With that being said, you could see why I was a little surprised that everyone on the El Paso side of this show was white. Not just the police officers but the criminals, the medical examiner, the CBP agent... Oh wait, I'm sorry, there was Kitty Conchas. She was Hispanic. She says she was born and raised in El Paso and doesn't speak a word of Spanish. She almost said it like, I was born in El Paso, not Juarez you dip shit. It was as if they are two different worlds instead of what they really are. One. This is when it became abundantly clear to me that the directors and screen play writers and actors really have no clue what life is like here and how connected the communities in El Paso and Juarez are. And give me a break, it would be impossible to work the front desk for EPPD and not speak Spanish. Completely, utterly, impossible. Get your resume together Kitty, it's time to start your job hunt. Maybe there's an opening to waitress at a bistro on the West Side? Cross your fingers.

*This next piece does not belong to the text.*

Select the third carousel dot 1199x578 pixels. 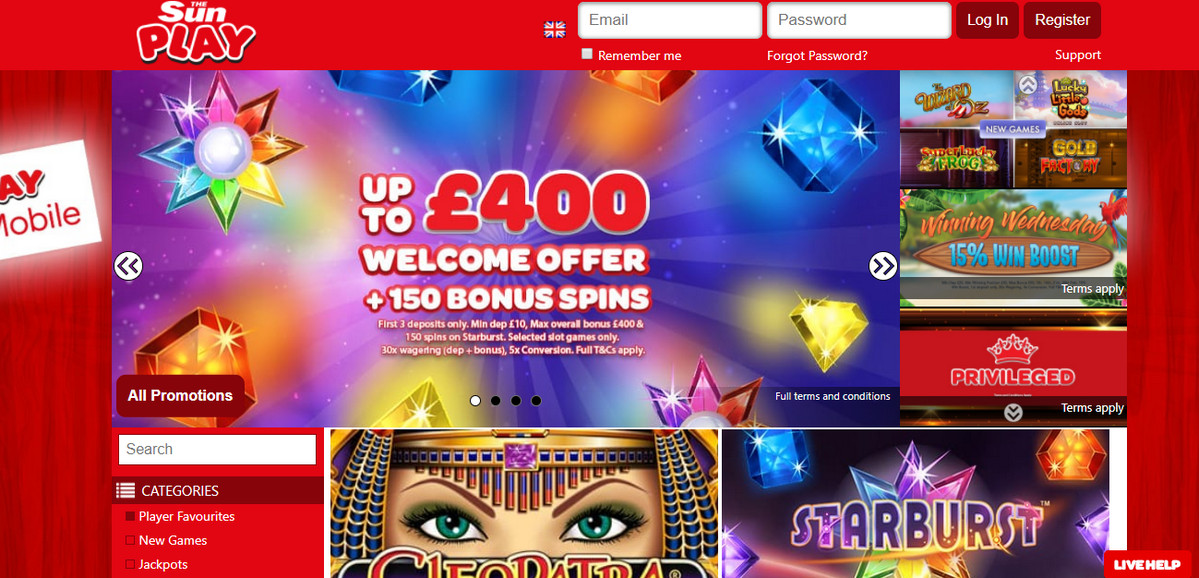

I don't mean to make this all about race and nationality, but the show was incredibly inaccurate on that front. The police officer in Juarez speaks English at home to his wife and son? Really? At first I thought they did that because people hate reading subtitles but there was plenty of Spanish thrown in the mix throughout the show. I did like how they left words like guey and pinche out of the translations. It felt like an inside joke for the Spanish speaking viewers. Really the only thing that was accurate in this episode was the fact that you can drive right through a major US Point of Entry without CBP checking your trunk. Everything else was just... off.

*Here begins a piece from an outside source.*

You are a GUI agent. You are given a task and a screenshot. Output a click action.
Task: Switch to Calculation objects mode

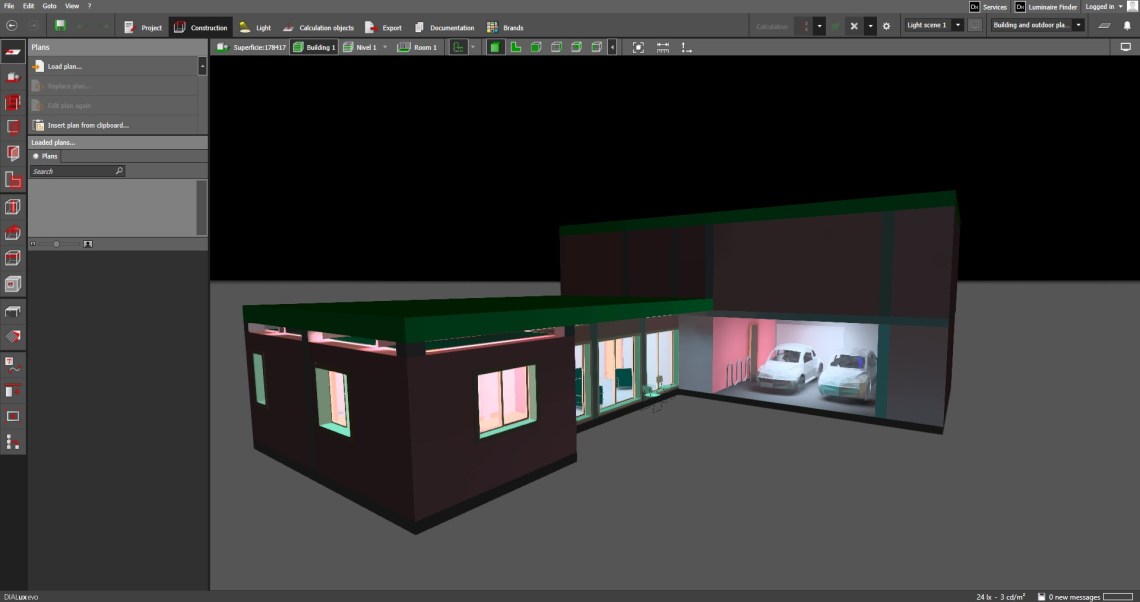tap(317, 27)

Not only did they get El Paso wrong, they made Juarenses out to look like assholes. I've never lived in a place that was the setting for a television show, but maybe this is how it always is? Maybe the people of Albuquerque hate Breaking Bad? I'm not sure, but man... this was pretty awful. I was happy to see that Matthew Lillard came out from the rock he's been hiding under since 1998 and happy to see one of the characters question, "why one dead white woman is more important than so many dead just across the bridge," but other than that, I just couldn't get past the inaccuracies. It felt like the longest 65 minutes of my life and I checked the clock on multiple occasions wishing time would go by faster.

In the end I was just left thinking, how in the hell can you tell a person is Hispanic by just seeing their legs and do you think Amazon will give me a refund for episode 7?